Musings of a dad with too much time on his hands and not enough to do. Wait. Reverse that.

Tag: tools (Page 12 of 35)

Pulling public data into dataframes

Some of what I write about here is inspired by challenges I encounter at work. Often the hardest part in describing those challenges is substituting public data and scenarios for my work-specific ones. Sites like kaggle.com and wikipedia.org really come to the rescue.

Recently, I had a circumstance where I need to process a dataframe in which one of the columns contained a list of values for each field. I think I came up with a clever way of dealing with that obstacle and would like to discuss it in these pages, but first…what sort of public data can I collect to replicate my scenario? How about some English football?! Let’s take some some football titles–say, the UEFA Champions League champion, the UEFA Europa League champion, and the UEFA Super Cup champion–and build a dataframe that shows which English football clubs have ever won any of these titles.

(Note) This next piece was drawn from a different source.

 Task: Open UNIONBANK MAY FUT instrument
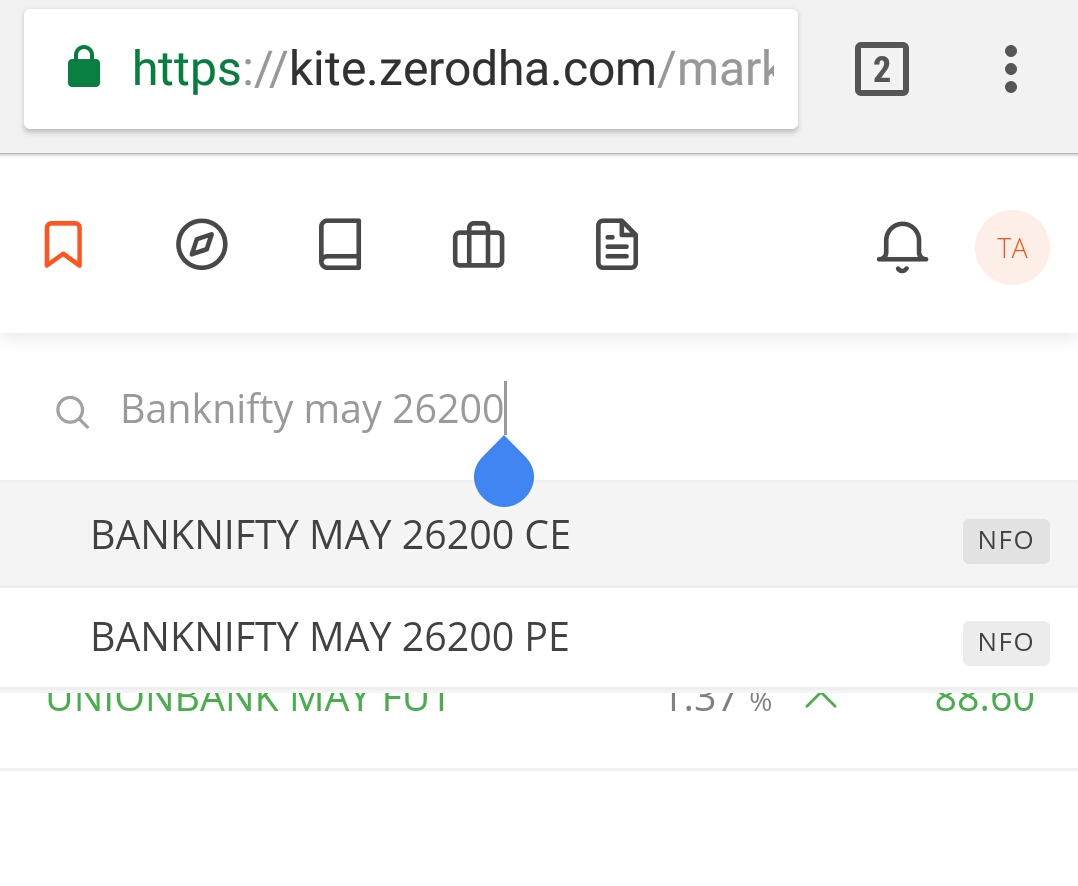(246, 699)
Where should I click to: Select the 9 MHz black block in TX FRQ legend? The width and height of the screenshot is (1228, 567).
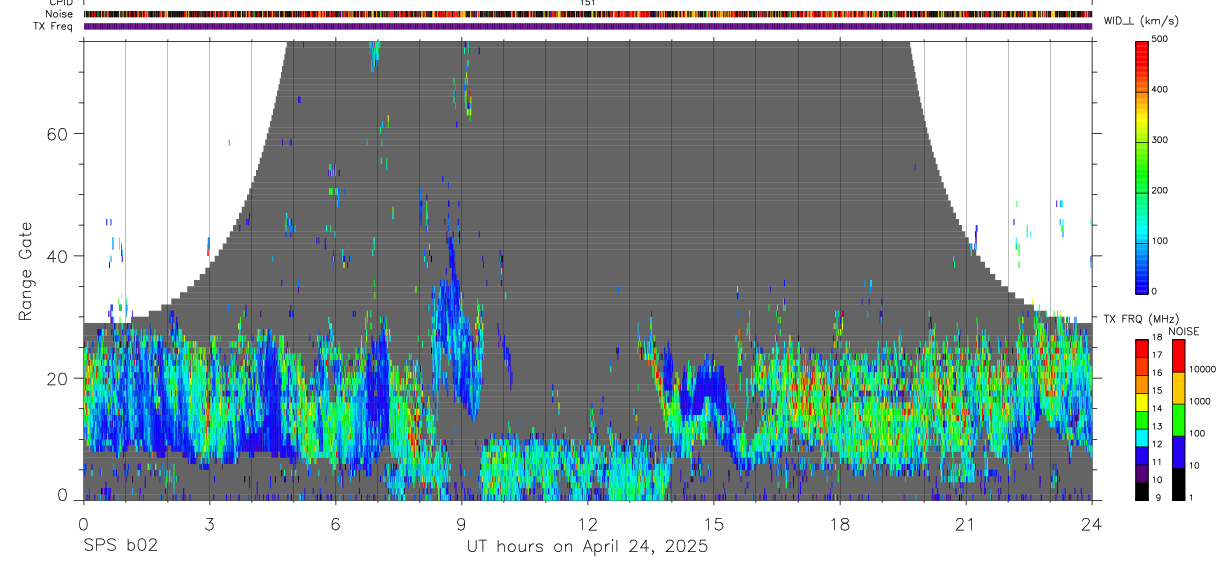(1141, 492)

Step 1: Collect the raw data for each of these titles

I’ve written a few times before on how to use Python to collect public data from the Internet. This time around, I went with a slightly more manual approach. I went to each of the three Wikipedia pages, hit F12 to bring up my developer tools, and used those tools to copy just the HTML code for the data tables I was interested in–the ones listing each club team and the number of times they won the particular title. I simply copied the HTML to three different data files for subsequent processing.

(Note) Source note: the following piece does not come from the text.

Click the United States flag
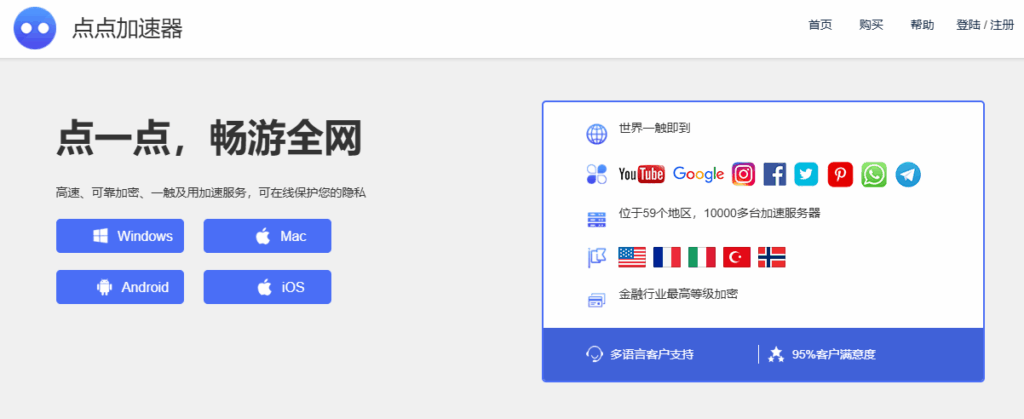The width and height of the screenshot is (1024, 419). (x=632, y=257)
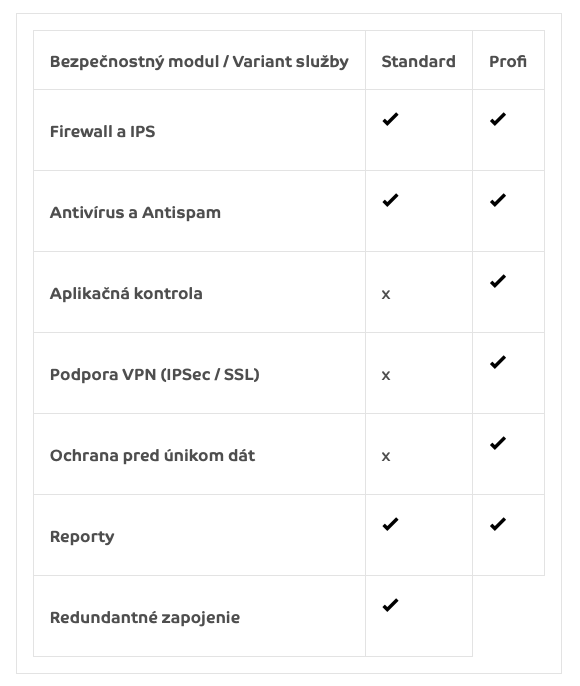Click the Bezpečnostný modul / Variant služby header
Viewport: 580px width, 686px height.
click(x=199, y=62)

Step 2: Read in the data files

The pandas read_html function is such a time saver here. Here’s the code I came up with to read in my data files:

import pandas as pd
from bs4 import BeautifulSoup
import numpy as np
import matplotlib
import matplotlib.pyplot as plt

%matplotlib inline  # for jupyter notebook
matplotlib.style.use('seaborn')

df_champions = pd.read_html('./data/uefa_champions.txt')[0]
df_champions = df_champions[df_champions.Titles>0]
df_champions['title'] = 'UEFA Champions League champ'

df_europa = pd.read_html('./data/uefa_europa_league.txt')[0]
df_europa = df_europa[df_europa.Winners>0]
df_europa['title'] = 'UEFA Europa League champ'

df_super = pd.read_html('./data/uefa_super.txt')[0]
df_super = df_super[df_super.Winners>0]
df_super['title'] = 'UEFA Super Cup champ'

The df_champions dataframe looks like this:

The last five records in the df_champions dataframe. Which of these are English teams?

These dataframes are looking good, but how do I know which teams are the English teams? Wikipedia identifies each team’s nationality with a flag icon, but pandas isn’t pulling in that data. Time for a little HTML parsing with BeautifulSoup.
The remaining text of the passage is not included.